McConaughey plays Ron Woodruff, a real-life AIDS patient diagnosed in 1986 as having only 30 days to live. Instead of accepting defeat, Woodruff engaged in illegal activity to import non-FDA approved medications into the United States from Mexico, saving his life – for the time being – in the process. But when the law gets involved, Woodruff has to start the “Dallas Buyers Club,” an organization in which members pay a monthly fee and get all the medication they want, and therefore exploit a seemingly major legal loophole.

It’s an Us vs. Them allegory set against the very real, very dramatic and very meaningful backdrop of the early years of the AIDS epidemic. McConaughey gets to stand up to “The Man,” wrestle with his mortality, express constant strength of conviction and even overcome his lifelong homophobia when he takes on a flamboyant business partner played by Jared Leto, who brings a lot of life to a character that devolves into a distracting melodramatic plot point well before the film’s end.

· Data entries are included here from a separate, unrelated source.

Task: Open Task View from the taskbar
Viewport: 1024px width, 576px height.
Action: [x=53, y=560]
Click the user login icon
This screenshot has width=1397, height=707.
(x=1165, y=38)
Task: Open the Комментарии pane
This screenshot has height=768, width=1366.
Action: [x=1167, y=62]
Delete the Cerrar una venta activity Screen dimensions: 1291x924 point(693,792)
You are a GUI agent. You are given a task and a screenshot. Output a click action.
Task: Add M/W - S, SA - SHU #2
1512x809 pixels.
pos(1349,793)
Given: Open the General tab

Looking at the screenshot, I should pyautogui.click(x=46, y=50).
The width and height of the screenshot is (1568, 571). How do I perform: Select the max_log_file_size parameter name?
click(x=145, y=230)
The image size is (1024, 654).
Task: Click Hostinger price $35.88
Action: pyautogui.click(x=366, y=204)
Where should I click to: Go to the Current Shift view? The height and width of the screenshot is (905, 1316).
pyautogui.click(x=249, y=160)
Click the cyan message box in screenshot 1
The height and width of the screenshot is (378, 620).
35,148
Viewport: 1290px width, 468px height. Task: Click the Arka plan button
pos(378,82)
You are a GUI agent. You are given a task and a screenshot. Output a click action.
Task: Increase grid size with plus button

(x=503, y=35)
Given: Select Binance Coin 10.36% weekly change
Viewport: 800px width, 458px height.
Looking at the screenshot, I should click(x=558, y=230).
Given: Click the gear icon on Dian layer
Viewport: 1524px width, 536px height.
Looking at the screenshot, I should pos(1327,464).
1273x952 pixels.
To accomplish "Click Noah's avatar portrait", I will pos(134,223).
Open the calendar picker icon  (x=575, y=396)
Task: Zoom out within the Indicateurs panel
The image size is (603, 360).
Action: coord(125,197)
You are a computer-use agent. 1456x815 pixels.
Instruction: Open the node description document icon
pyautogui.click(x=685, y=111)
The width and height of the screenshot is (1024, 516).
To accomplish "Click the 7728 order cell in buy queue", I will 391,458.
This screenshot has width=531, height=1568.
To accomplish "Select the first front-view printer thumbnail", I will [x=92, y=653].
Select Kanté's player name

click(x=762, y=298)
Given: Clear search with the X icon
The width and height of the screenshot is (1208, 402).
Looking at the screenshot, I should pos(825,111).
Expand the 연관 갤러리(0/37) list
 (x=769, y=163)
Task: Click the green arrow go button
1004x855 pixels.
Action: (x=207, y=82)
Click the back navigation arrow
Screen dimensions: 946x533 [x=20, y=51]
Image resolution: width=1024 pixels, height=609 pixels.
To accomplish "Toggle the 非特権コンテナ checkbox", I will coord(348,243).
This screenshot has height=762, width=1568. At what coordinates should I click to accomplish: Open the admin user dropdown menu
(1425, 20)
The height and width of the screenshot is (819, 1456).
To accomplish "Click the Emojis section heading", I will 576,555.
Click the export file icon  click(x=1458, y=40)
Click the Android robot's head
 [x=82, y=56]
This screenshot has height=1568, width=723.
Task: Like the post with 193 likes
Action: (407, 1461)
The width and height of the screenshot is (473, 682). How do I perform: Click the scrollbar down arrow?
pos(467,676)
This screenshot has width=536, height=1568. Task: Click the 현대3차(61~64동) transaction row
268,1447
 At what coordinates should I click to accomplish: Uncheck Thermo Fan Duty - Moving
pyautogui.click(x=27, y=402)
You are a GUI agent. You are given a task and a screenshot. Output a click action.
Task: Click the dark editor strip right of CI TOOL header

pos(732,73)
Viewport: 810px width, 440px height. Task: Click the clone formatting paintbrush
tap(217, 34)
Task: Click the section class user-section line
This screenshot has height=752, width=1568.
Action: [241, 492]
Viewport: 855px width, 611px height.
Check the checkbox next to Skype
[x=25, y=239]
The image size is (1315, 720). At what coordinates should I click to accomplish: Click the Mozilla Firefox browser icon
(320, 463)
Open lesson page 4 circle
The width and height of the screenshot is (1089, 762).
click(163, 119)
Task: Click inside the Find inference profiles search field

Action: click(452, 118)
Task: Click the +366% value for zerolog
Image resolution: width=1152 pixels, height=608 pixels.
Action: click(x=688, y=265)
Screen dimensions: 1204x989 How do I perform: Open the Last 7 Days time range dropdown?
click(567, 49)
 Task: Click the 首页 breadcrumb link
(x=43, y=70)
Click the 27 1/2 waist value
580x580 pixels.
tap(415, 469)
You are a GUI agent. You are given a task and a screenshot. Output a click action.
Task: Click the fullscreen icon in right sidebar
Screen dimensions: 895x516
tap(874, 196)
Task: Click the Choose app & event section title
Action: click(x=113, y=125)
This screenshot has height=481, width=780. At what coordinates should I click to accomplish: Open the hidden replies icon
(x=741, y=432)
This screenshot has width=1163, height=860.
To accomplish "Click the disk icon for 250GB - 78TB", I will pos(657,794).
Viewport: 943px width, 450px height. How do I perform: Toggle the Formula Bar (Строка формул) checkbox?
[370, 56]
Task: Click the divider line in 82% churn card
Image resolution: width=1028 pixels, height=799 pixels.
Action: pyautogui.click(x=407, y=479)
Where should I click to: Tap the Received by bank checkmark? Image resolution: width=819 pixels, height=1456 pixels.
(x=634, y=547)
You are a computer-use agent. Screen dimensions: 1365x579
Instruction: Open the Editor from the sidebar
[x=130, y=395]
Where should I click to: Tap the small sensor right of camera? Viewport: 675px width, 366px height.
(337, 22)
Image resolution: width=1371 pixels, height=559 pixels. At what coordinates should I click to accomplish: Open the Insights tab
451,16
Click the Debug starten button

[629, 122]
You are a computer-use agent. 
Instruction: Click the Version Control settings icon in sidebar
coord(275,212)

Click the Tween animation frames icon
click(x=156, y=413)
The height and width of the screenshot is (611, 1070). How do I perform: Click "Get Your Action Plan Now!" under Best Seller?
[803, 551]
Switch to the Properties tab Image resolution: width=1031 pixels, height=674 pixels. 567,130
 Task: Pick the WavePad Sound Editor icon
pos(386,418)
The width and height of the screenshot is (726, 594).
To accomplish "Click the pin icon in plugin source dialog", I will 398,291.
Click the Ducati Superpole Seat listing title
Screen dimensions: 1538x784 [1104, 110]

Exclusive Interview: Dallas Buyers Club director Jean-Marc Vallée separates the fact from fiction.

It’s a carefully constructed series of Oscar bait concepts that, if we’re being honest, does work. Dallas Buyers Club is meant to inspire and give Matthew McConaughey and Jared Leto the roles of their lifetimes, if only as far as people who don’t watch a lot of their movies are concerned. Both actors have been better before, but they still turn in stellar work. It helps that all their emotional beats are laid out cleanly on the page, but more importantly it helps that McConaughey and Leto are talented enough to bring these characters to life when they could easily have been played as rote dramatic clichés in the hands of lesser actors.

Director Jean-Marc Vallée films Dallas Buyers Club with alternately oversaturated and drab tones that make the movie look as fragile as his heroes’ bodies, but he finds ways to liven up the cinematography in ways that also capture the liveliness of, yes, their spirit. It’s hard to describe even the finer points of Dallas Buyers Club without dipping into sentimentality. But it’s a sentimental film, just harsh enough to treat the subject matter seriously but always erring on the side of weepy humanism. That’s not a flaw, that’s just a genre. And as entries into the Oscar-bait-melodrama-socially-conscious-message-movie-with-characters-who-are-flawed-into-distracting-perfection genre go, this is a really good one. Even the jaded are bound to notice the film’s strong craftsmanship, noteworthy performances and reasonable, albeit contrived approach to serious issues.

The McConnaissance is in full swing, as indeed it should always have been. Dallas Buyers Club straddles the line between Hollywood conformity and indie edge, making it safe to appreciate from both sides of the fence. And if nothing else, McConaughey is really, really great in it.